- Born: 1981 (age 44–45) Adelaide, South Australia
- Education: University of Adelaide (PhD)
- Occupations: Writer, game designer, curator
- Known for: The Husbands Now Play This
- Website: https://www.hollygramazio.net/

= Holly Gramazio =

Australian-born UK-based writer, game designer and curator.

Holly Gramazio is an Australian writer, game designer and curator based in London. Her first novel, The Husbands, was a New York Times bestseller. The novel was adapted for an upcoming television series by Miriam Battye, starring Juno Temple. The games festival she founded, Now Play This, was part of the London Games Festival during its ten-year life

==Biography==
Gramazio moved to London after her PhD in Creative Writing.

In 2015 she founded Now Play This, a festival of experimental games at Somerset House, as part of the London Games Festival, with V Buckenham, and directed it until 2019.

In 2018 she was credited as co-writer on Bernie De Koven's last book The Infinite Playground for MIT Press when he was unable to finish it due to illness.

In 2019 she wrote the script for Dicey Dungeons, which went on to win an IndieCade Grand Jury Prize.

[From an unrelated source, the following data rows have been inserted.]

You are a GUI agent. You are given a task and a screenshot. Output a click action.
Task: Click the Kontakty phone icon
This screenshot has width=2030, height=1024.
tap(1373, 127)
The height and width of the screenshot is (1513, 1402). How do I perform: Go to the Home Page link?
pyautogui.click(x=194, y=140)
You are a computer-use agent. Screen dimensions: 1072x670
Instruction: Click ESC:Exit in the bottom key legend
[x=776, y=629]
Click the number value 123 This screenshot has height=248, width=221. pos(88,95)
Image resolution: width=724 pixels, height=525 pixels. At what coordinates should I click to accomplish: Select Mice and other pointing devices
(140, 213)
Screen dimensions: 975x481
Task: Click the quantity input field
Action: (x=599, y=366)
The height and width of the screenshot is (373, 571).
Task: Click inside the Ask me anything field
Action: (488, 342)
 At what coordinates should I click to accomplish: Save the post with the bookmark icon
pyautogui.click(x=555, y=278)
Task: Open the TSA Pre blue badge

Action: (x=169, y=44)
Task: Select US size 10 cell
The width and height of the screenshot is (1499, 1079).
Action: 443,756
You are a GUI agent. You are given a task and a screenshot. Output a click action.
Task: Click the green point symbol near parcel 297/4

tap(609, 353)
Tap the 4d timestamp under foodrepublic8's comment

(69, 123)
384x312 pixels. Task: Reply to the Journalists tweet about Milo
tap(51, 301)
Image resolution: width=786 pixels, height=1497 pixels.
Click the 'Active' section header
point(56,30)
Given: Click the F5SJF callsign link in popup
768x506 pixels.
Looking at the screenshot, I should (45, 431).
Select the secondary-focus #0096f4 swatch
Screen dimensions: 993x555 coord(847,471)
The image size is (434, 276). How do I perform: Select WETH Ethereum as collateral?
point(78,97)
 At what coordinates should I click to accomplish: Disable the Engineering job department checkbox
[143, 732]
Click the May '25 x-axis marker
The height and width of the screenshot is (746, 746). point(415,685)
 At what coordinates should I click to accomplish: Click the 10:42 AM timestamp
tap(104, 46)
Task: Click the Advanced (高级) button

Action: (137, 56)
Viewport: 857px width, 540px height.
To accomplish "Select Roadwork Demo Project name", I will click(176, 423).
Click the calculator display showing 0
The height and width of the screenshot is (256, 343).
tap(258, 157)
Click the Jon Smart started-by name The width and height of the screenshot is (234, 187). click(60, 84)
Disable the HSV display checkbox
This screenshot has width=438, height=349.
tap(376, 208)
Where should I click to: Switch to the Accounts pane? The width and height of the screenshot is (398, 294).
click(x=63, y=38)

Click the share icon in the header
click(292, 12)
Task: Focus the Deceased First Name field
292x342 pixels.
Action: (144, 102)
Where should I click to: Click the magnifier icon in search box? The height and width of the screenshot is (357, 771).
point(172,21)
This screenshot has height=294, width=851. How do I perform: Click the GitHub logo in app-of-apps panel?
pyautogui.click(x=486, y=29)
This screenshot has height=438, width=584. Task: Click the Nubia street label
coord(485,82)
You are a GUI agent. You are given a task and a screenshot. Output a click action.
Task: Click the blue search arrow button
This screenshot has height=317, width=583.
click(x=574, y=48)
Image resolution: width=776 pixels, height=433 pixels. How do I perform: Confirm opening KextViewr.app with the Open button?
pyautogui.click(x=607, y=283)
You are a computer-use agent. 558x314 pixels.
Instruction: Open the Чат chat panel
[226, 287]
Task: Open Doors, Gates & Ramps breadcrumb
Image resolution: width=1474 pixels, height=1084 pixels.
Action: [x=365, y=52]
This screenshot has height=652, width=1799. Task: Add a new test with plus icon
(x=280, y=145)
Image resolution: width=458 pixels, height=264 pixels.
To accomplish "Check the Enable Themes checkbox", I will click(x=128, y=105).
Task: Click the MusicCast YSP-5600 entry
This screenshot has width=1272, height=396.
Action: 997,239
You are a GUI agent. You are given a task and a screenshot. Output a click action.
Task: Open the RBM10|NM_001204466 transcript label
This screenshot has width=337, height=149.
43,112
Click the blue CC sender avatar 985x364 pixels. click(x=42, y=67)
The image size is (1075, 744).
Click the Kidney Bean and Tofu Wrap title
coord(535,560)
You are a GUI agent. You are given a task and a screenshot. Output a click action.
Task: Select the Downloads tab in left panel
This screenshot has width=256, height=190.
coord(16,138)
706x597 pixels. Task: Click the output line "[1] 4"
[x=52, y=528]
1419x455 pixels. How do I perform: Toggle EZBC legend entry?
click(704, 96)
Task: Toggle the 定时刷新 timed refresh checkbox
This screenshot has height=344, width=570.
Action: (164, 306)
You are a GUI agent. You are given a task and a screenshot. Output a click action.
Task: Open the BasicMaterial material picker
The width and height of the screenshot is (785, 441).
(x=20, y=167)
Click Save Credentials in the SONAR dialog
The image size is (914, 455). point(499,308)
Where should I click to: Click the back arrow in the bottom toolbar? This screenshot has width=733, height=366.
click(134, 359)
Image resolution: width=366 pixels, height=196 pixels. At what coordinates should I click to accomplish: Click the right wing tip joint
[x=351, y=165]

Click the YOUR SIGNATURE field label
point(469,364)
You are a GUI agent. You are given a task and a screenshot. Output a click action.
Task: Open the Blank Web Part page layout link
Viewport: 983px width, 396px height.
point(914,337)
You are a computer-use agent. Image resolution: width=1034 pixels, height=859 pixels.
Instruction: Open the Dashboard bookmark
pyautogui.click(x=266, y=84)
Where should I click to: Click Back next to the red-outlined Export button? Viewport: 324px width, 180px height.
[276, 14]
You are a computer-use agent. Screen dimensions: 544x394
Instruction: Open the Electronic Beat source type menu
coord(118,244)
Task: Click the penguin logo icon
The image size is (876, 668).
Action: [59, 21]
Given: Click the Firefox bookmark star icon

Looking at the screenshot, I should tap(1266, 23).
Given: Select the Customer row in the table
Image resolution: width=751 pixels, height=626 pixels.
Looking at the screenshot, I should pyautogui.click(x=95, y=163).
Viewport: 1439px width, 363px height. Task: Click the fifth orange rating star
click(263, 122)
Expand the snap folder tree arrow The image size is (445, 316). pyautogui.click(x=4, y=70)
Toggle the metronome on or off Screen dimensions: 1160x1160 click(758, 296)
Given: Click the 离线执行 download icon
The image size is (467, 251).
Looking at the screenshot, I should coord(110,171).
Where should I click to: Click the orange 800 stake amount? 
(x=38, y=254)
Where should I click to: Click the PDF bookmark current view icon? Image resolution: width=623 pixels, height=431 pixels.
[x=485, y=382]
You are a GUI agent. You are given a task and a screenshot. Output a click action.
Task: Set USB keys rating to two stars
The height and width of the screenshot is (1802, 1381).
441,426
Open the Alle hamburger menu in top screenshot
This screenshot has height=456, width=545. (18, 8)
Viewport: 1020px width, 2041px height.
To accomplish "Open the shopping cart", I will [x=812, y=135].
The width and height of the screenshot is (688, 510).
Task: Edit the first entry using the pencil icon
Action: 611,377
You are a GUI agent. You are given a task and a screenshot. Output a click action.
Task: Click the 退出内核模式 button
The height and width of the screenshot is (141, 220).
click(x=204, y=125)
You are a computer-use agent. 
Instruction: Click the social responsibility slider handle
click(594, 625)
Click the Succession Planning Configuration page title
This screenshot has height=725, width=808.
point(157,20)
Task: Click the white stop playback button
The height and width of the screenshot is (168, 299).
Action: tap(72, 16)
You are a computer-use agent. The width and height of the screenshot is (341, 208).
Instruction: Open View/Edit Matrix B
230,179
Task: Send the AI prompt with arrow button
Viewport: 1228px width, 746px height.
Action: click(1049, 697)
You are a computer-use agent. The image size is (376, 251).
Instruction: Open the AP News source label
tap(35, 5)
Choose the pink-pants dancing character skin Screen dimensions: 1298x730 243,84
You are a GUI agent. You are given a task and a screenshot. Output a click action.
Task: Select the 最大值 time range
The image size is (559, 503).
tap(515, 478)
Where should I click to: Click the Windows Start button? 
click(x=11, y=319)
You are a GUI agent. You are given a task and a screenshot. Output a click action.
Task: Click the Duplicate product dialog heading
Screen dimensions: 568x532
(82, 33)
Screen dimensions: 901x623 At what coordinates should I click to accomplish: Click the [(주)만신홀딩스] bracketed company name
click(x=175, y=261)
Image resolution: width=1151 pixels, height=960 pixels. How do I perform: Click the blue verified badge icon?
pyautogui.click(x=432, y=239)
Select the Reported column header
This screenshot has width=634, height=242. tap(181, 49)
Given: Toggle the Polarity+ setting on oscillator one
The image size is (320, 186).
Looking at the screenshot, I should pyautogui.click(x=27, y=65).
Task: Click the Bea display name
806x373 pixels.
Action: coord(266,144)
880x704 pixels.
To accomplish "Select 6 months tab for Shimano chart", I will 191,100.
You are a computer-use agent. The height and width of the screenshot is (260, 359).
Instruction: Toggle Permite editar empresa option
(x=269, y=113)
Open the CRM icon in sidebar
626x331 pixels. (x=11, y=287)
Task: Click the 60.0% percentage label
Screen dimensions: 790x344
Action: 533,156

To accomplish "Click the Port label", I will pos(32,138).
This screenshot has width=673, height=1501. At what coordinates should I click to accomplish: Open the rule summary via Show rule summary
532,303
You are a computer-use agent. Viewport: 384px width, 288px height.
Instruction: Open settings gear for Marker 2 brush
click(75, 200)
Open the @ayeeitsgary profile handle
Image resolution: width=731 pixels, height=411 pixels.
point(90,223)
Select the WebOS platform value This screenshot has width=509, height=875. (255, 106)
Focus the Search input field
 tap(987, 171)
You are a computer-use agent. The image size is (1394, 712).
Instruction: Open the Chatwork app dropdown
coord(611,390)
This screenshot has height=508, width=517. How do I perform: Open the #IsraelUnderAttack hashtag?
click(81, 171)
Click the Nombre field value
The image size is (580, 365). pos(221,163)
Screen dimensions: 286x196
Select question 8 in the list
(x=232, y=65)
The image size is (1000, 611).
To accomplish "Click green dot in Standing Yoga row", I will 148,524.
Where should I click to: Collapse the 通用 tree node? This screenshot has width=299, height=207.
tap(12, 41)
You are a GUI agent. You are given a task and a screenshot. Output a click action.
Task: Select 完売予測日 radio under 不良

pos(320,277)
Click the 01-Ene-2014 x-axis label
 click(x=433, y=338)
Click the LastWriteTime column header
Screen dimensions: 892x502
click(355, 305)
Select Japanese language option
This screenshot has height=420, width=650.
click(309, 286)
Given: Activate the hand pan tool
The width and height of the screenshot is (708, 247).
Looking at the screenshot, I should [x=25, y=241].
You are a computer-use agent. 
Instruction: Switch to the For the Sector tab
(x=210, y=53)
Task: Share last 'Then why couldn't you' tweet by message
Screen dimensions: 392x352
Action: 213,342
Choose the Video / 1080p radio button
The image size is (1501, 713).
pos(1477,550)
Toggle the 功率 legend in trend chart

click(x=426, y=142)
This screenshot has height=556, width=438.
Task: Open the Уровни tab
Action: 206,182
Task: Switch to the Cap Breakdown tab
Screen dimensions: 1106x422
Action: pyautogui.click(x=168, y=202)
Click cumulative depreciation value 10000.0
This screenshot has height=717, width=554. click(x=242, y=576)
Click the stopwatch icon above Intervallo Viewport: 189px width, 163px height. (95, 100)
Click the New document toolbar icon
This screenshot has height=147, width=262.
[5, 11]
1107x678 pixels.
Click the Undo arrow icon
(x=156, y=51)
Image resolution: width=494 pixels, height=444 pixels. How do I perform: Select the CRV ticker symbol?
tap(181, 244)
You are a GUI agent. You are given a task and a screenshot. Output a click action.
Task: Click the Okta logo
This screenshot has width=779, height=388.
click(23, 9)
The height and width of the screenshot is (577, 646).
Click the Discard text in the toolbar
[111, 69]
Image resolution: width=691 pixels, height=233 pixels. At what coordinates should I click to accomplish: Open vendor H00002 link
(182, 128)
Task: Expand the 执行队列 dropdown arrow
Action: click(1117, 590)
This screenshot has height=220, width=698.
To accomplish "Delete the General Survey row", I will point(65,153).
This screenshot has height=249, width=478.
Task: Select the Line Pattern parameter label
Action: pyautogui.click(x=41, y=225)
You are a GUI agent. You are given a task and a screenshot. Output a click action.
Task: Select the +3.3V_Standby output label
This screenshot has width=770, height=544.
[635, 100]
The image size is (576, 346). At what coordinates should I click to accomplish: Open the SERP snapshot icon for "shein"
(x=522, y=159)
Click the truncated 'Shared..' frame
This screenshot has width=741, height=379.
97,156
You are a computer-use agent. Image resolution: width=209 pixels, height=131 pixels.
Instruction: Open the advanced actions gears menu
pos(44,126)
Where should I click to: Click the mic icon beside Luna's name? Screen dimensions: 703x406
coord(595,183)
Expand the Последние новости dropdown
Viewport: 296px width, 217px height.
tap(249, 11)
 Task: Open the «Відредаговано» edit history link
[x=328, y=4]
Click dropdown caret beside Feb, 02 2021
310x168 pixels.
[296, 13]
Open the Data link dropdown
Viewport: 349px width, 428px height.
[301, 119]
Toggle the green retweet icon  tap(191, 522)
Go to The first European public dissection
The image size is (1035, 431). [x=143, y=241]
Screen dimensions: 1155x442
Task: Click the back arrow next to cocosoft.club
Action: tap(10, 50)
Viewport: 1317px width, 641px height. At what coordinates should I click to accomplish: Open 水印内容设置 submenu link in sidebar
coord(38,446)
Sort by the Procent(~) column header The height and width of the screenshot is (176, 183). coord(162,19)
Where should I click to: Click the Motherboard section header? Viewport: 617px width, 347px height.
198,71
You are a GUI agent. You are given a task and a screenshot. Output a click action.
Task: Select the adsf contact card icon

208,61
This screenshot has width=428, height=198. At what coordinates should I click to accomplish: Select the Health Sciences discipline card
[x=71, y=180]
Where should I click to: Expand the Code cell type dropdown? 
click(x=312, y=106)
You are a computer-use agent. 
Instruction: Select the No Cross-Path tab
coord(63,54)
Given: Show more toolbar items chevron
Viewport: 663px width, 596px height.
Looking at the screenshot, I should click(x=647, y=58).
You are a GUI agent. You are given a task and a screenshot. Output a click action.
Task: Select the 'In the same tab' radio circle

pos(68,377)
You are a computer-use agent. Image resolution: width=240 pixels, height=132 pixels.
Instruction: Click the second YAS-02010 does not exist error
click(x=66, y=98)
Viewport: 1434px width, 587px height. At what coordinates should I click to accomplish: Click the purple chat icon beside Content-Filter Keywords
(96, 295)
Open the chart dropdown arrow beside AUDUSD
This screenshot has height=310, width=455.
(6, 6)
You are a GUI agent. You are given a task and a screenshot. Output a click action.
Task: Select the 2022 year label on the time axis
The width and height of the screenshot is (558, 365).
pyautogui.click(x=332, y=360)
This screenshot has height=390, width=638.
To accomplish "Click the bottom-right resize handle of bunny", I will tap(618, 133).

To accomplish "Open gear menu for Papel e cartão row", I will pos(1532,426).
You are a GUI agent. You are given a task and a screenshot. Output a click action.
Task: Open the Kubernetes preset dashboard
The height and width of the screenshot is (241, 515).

The Husbands, her first novel was published in April 2024 and reached no 12 on the NYT list. Its premise - a woman comes home to find her attic produces an infinite variety of husbands - was described by the Times as "a brilliant satire on the Tinder generation" A television adaptation was in production by Apple TV and A24, starring actors including Juno Temple, Tom Basden, Joe Wilkinson and Gemma Whelan.